About the different kinds of visa: Immigrating to Canada
About temporary work visa: Working temporarily in Canada
About the costs: https://services3.cic.gc.ca/efee/efee.do?lang=en


----------



## patient man (Feb 14, 2010)

chefski said:


> hi,everyone.newbie here.
> I was just wondering the general cost of immigration for single male 38 years old and a qualified chef for over 15 years.i have a girlfriend who lives in canada (canadian citizen) and looking to move in.any ideas what best way to start and do i need a consultant?
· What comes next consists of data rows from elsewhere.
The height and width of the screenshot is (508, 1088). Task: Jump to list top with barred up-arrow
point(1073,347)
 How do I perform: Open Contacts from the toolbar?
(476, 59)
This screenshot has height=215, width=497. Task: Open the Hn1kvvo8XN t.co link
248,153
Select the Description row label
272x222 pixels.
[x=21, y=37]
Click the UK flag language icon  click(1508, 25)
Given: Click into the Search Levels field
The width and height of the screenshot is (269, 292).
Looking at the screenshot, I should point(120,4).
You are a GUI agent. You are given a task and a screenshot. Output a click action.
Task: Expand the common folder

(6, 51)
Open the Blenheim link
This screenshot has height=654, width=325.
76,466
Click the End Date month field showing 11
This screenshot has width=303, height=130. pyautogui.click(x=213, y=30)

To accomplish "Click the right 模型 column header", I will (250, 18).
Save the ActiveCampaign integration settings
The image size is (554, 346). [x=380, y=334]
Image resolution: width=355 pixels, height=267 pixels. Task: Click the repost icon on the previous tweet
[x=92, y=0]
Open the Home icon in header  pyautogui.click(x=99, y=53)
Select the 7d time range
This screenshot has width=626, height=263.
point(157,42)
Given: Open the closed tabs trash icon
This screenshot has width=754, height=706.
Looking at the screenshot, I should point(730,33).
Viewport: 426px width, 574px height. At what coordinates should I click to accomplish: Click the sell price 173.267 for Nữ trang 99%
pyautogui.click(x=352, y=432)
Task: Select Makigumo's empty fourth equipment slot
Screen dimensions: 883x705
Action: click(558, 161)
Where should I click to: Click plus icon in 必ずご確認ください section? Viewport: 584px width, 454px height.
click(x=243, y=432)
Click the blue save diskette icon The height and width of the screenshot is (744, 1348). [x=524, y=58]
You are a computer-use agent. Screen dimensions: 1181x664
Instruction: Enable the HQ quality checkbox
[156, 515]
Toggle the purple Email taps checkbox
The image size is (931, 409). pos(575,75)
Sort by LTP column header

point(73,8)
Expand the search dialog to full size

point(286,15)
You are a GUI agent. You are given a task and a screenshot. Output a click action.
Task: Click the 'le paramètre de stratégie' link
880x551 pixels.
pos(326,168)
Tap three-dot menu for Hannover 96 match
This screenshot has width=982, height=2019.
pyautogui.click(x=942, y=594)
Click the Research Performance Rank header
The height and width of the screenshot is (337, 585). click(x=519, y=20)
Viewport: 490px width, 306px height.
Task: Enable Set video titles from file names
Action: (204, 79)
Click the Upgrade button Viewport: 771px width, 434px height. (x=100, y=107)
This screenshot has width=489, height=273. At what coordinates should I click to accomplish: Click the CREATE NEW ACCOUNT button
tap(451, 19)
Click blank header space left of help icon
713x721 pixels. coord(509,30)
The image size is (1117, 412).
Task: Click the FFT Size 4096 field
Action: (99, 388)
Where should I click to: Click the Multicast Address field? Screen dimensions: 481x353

490 $ +processing fees = medicals total 3000$ ish


----------



## patient man (Feb 14, 2010)

sorry about the previous answer thats for a family of 4 docs and visa 1005$cad medicals around £280 dont use a consultant they are expensive and you can do a better job yourself all they do is check your forms and paperwork and pass messages on from the commision


----------



## chefski (May 11, 2010)

*thanks*



patient man said:


> sorry about the previous answer thats for a family of 4 docs and visa 1005$cad medicals around £280 dont use a consultant they are expensive and you can do a better job yourself all they do is check your forms and paperwork and pass messages on from the commision


Thanks for that.A good straight answer.


----------



## mackdmello (Apr 16, 2009)

*hi*

hi 

new on this thread, how to go about applying for canada from step one on your own. which link to follow and what documents are required. i am an external auditor , can u let me know.


thanks


macklon







patient man said:


> sorry about the previous answer thats for a family of 4 docs and visa 1005$cad medicals around £280 dont use a consultant they are expensive and you can do a better job yourself all they do is check your forms and paperwork and pass messages on from the commision


----------



## mackdmello (Apr 16, 2009)

*hi*

hi 

new on this thread, how to go about applying for canada from step one on your own. which link to follow and what documents are required. i am an external auditor , can u let me know.


thanks


macklon







patient man said:


> sorry about the previous answer thats for a family of 4 docs and visa 1005$cad medicals around £280 dont use a consultant they are expensive and you can do a better job yourself all they do is check your forms and paperwork and pass messages on from the commision


----------



## scharlack (Nov 21, 2008)

mackdmello said:


> hi
> 
> new on this thread, how to go about applying for canada from step one on your own. which link to follow and what documents are required. i am an external auditor , can u let me know.
> 
> ...


The info you need is here -

Welcome Page | Page d'accueil

Cheers


----------



## scharlack (Nov 21, 2008)

chefski said:


> Hi,Everyone.Newbie here.
> I was just wondering the general cost of immigration for single male 38 years old and a qualified chef for over 15 years.I have a girlfriend who lives in canada (canadian citizen) and looking to move in.Any ideas what best way to start and do i need a consultant?


Hey,

In my opinion, the quickest way to get you permanent residency would be to marry your gf and apply for permanent residency (spousal visa - apply outside of Canada).

You can apply for temp working visa, but I don't know how long it would take it to get you here...

I don't think you need a consultant. All the info you need is here - Welcome Page | Page d'accueil

Read through the website and you will find a lot of useful info.

Best of luck!


----------



## oddball (Aug 1, 2007)

Do not even need to get married , proof of a minumun 1 year of cohabitation makes you common law partners , need accomodation proof with both names etc , etc . Hope this helps .


----------